I felt a hand on my shoulder. I
turned around to see Gil. Tears were streaming down his ghost-white cheeks. And
for the first time, I saw what must have been his mother and father. They were
as short as Gil, and—if you can imagine—they both looked just like him.
Triplets, separated by decades and gender. If anything, they were crying even
harder than Gil. And I knew why.
“We did it!” Gil said in a breaking
voice. “We did it!”
“We did it,” I repeated quietly.
“And I’m going to get to see the
falls,” he went on. “I’m really going to get to see Niagara Falls.”
“Just don’t get so happy that you fall
in,” I joked.
I couldn’t hear Gil’s reply because
Mr. Gisborne was trying to call the crowd—what was left to it—back to order. “People!”
he was shouting into the microphone, his “P” making a popping sound in the
amplifier. “People!” The noise diminished a little. “I have one more
announcement here.” He waited another moment, then must have figured it would
never get more quiet that it was right then, and began to speak:
“We have one final prize,” he
declared, “the Best of the Fair award. The one project that stood out above all
the others. And the winner is …” He tore open an envelope, just as they do the
night of the Academy Awards. “I should say, ‘The winners are’ … Gil Bysshe and
Vickie Stone. Their project …”
I was so happy for Gil that I
nearly started crying myself. Father and I and Gil and his parents moved toward
the microphone to get the award. “I’m so proud of you, Vickie,” Father was
saying. When we reached the podium, he hugged me hard. He released me and
turned to Gil. “And you must be Gil?” he asked, as if he didn’t know. “And
these are your parents?”
“Yes.”
Father stuck out his hand.
“Congratulations, young man,” he said. “You must be very proud of yourself.” He
looked at Gil’s parents. “And you must be so proud of your son.” But they were
too emotional even to reply. Again, watching them, I had the eerie sensation of
looking at three crying Gils.
Gil shook his hand briefly, blushed
a fiery red, and decided, I guess, that right then was a great time to stare at
the auditorium floor.
And Mr. Gisborne was saying,
“Congratulations to both of you—and to your parents.

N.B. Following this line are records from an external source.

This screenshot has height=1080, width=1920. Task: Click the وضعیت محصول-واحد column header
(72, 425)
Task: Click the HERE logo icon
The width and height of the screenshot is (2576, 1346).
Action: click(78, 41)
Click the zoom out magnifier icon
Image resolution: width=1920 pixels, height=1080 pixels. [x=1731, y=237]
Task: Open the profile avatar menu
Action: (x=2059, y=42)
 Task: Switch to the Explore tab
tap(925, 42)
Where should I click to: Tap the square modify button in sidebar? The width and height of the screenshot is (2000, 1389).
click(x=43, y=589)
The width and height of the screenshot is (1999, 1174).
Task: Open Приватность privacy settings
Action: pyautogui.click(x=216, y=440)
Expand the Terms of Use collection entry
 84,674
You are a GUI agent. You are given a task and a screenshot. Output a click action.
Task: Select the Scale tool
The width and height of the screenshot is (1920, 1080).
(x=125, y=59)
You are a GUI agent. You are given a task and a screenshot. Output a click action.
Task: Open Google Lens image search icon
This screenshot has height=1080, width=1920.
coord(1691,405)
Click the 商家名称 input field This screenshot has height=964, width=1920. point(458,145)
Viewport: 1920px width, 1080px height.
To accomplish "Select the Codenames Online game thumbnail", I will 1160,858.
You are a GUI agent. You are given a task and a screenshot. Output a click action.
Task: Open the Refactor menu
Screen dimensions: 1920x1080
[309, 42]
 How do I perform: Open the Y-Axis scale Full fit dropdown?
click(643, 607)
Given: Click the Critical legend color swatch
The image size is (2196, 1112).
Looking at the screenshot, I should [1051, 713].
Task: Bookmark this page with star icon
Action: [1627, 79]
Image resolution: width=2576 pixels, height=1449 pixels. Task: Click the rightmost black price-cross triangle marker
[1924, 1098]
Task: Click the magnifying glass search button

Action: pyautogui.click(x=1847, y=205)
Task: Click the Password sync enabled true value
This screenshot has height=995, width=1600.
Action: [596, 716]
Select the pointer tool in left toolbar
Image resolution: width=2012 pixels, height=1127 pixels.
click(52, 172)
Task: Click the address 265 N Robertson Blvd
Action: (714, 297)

But no sooner had those words erupted
from the microphone than a little sixth-grade girl sprinted into the gym, ran
right up to me, pointed right in my face, and cried aloud:
“Her
homework ate my dog!”
[i]
Thomas Jefferson Hogg (1792–1862) was a college classmate and friend of Percy
Bysshe Shelley, Mary’s husband. He published a biography of Bysshe in 1858.